- [DATA]
■ ■ ■ ■ ■
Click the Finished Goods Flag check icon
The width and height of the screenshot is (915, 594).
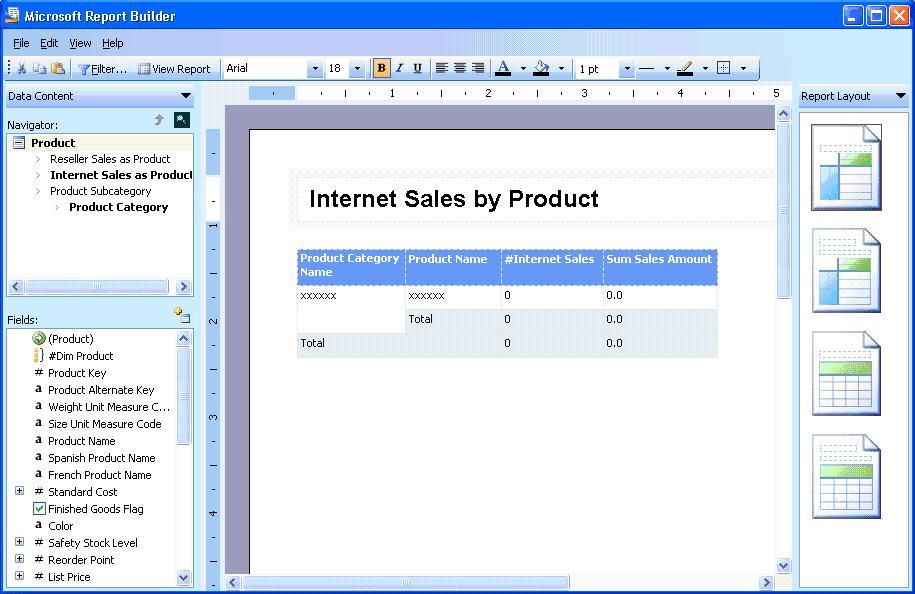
■ ■ ■ ■ ■
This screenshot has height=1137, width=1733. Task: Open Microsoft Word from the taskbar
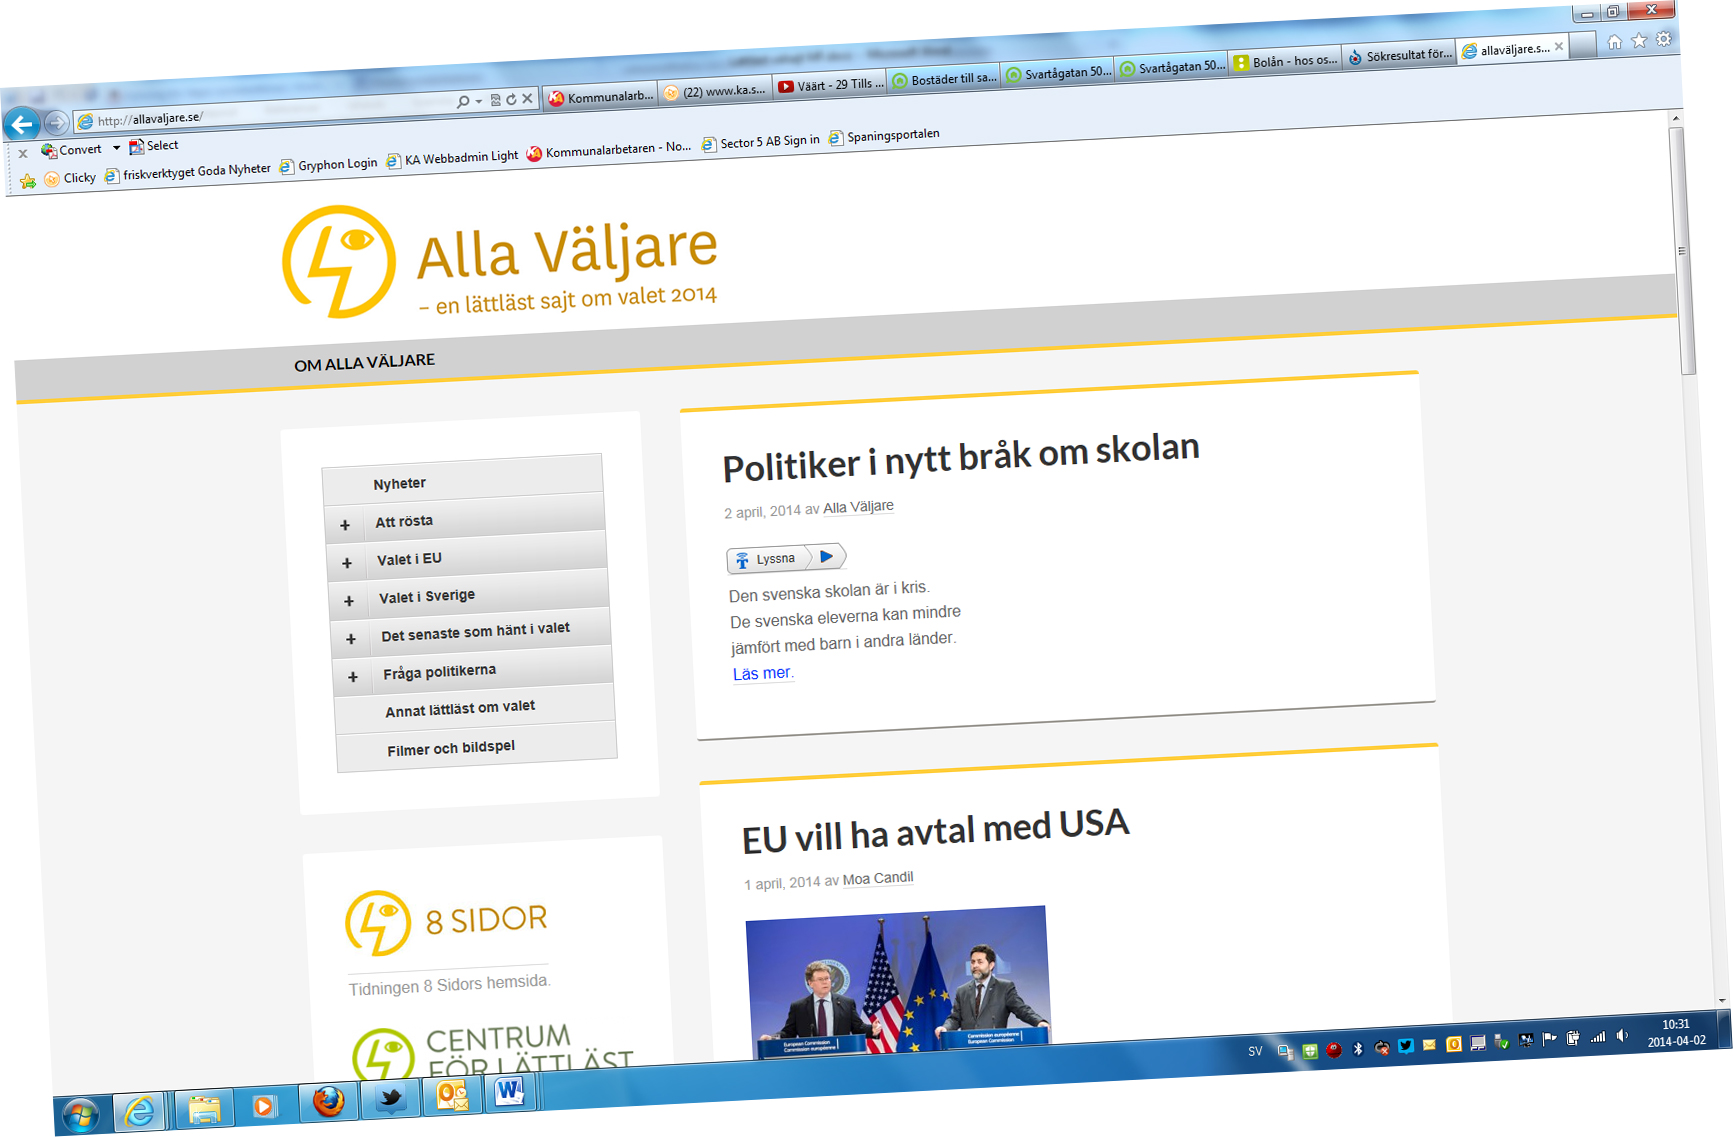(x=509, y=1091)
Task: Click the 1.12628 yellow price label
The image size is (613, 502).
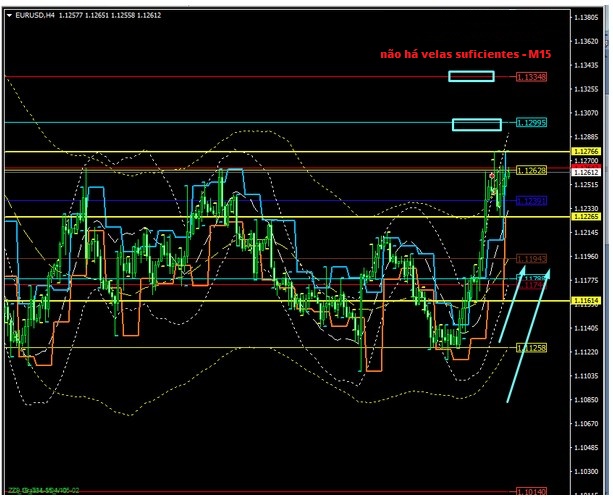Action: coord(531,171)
■ ■ ■ ■ ■
- [BRIEF] For the string "Click", count the lines of the entries above that include it; answer with the number only.

- [YOUR SOLUTION] 2